First up, we wanted to get our professional render tests done to see how each of these chips would support heavy GPU loads with professional workload apps for the GPU. To my surprise, the 2600 held its own even besting the 8700K in some test while you can see where certain apps such as Solidworks and OpenDtect definitely favored the higher clock speed performance of the 8700K but even then I’m not sure if the difference is enough to call it a clear win.

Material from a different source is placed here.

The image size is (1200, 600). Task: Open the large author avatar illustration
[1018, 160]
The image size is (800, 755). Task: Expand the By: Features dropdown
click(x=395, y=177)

Add on top of this that the 2600 pulls some clear victories even if by the smallest margin, needless to say, we are impressed with the fact that it’s not being obliterated by a chip double its cost.
Blender
Blender once again shows the 8700K’s prowess as far as pushing data, knocking out the BMW render in a clear 8 seconds faster but what was a real surprise was the difference in GPU render times as it completed a solid 30 seconds faster than the same GPU on the 2600 based system.
Cinebench R15
Cinebench is all about rendering out images and doing this on the CPU is hard work, and it offers tests for both single and multi-threaded renders along with even an OpenGL GPU based workload.
Here we see that the 2600 pulls quite a good result from the single threaded benchmark although being beaten readily it was only by about 13% and for an over 50% price savings that’s not too bad.
Looking at the multi-threaded benchmark and the tide turns in AMDs favor in a major way as now after multiple repeated runs it beats the 8700K by the slimmest of margins and so much to my surprise that I re-ran it multiple times as I assumed it must have been an error. but now you see with the appropriate workload the less than half the cost 2600 can beat the 8700K in a productivity workload.
The OpenGL test once again mirrors what we saw from the blender GPU render where it loses a little performance on the GPU side which I honestly cannot explain, especially when you see the gaming benchmarks coming up.